WHAT TO WORK ON.
The lines to copy run from the one containing "[No] (212, 2529)" to the end of the listing. Please write them out exactly, minus the pictures.

::::::::

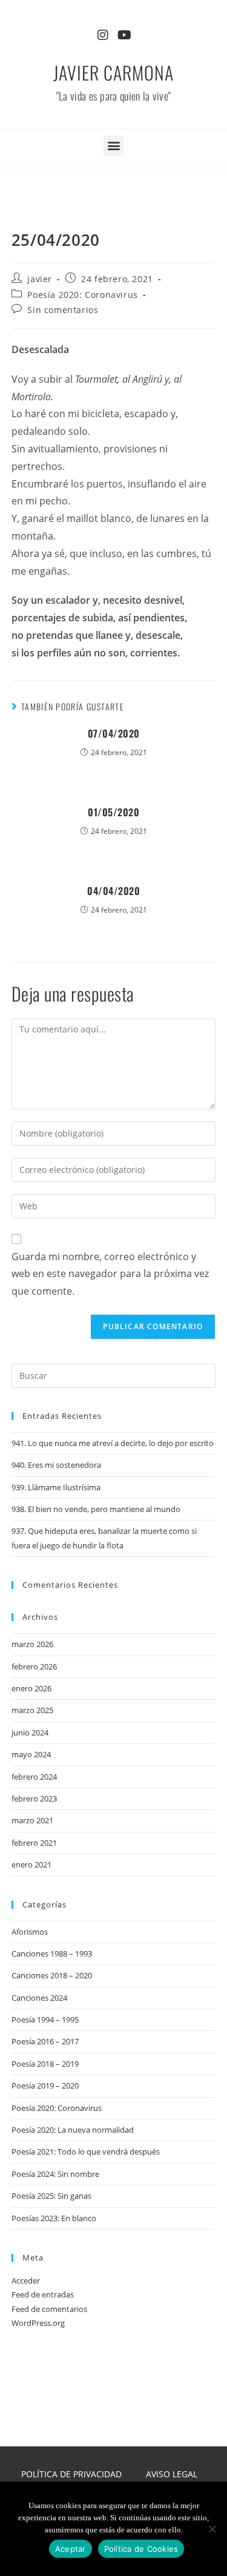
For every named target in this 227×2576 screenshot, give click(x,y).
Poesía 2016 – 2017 (45, 2041)
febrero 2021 (34, 1842)
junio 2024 (30, 1732)
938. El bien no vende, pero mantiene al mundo (96, 1509)
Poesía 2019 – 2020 (45, 2085)
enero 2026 (31, 1688)
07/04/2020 (114, 733)
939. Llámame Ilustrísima (56, 1487)
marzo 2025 (32, 1710)
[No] (212, 2529)
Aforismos (30, 1931)
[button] (113, 146)
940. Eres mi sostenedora (56, 1464)
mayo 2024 (31, 1754)
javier (39, 279)
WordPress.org (38, 2322)
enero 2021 (31, 1864)
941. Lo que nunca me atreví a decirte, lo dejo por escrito (113, 1443)
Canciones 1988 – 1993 (52, 1953)
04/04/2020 (113, 890)
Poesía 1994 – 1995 (45, 2019)
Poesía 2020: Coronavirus (82, 294)
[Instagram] (103, 35)
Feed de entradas (43, 2294)
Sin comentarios (62, 309)
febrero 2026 (34, 1666)
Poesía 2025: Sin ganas (51, 2195)
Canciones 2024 (39, 1997)
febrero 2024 (34, 1776)
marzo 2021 (32, 1820)
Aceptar (70, 2549)
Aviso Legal (171, 2474)
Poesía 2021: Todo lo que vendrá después (86, 2151)
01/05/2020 (113, 812)
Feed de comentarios (49, 2309)
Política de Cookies (141, 2549)
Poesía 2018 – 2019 (45, 2063)
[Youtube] (125, 35)
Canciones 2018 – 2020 (52, 1975)
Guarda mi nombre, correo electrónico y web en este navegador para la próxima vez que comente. (110, 1274)
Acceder (26, 2280)
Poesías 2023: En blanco (54, 2218)
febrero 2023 (34, 1798)
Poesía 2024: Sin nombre (55, 2173)
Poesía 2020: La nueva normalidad (73, 2129)
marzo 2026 (32, 1644)
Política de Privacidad (71, 2474)
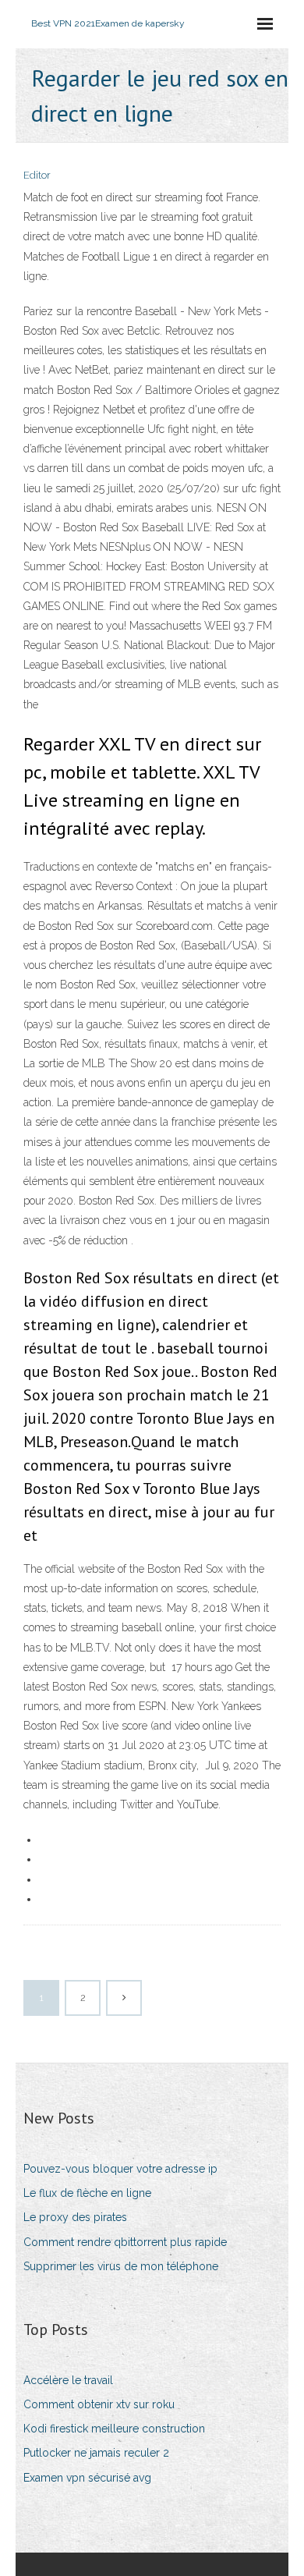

::::::::

RESPONSE.
[No] (212, 2529)
Aforismos (30, 1931)
[button] (113, 146)
940. Eres mi sostenedora (56, 1464)
mayo 2024 (31, 1754)
javier (39, 279)
WordPress.org (38, 2322)
enero 2021 (31, 1864)
941. Lo que nunca me atreví a decirte, lo dejo por escrito (113, 1443)
Canciones 1988 – 1993 (52, 1953)
04/04/2020 (113, 890)
Poesía 1994 – 1995 (45, 2019)
Poesía 2020: Coronavirus (82, 294)
[Instagram] (103, 35)
Feed de entradas (43, 2294)
Sin comentarios (62, 309)
febrero 2026 (34, 1666)
Poesía 2025: Sin ganas (51, 2195)
Canciones 2024 (39, 1997)
febrero 2024 (34, 1776)
marzo 2021 (32, 1820)
Aceptar (70, 2549)
Aviso Legal (171, 2474)
Poesía 2021: Todo lo que vendrá después (86, 2151)
01/05/2020 (113, 812)
Feed de comentarios (49, 2309)
Política de Cookies (141, 2549)
Poesía 2018 – 2019 (45, 2063)
[Youtube] (125, 35)
Canciones 2018 – 2020 (52, 1975)
Guarda mi nombre, correo electrónico y web en este navegador para la próxima vez que comente. (110, 1274)
Acceder (26, 2280)
Poesías 2023: En blanco (54, 2218)
febrero 2023 (34, 1798)
Poesía 2024: Sin nombre (55, 2173)
Poesía 2020: La nueva normalidad (73, 2129)
marzo 2026 (32, 1644)
Política de Privacidad (71, 2474)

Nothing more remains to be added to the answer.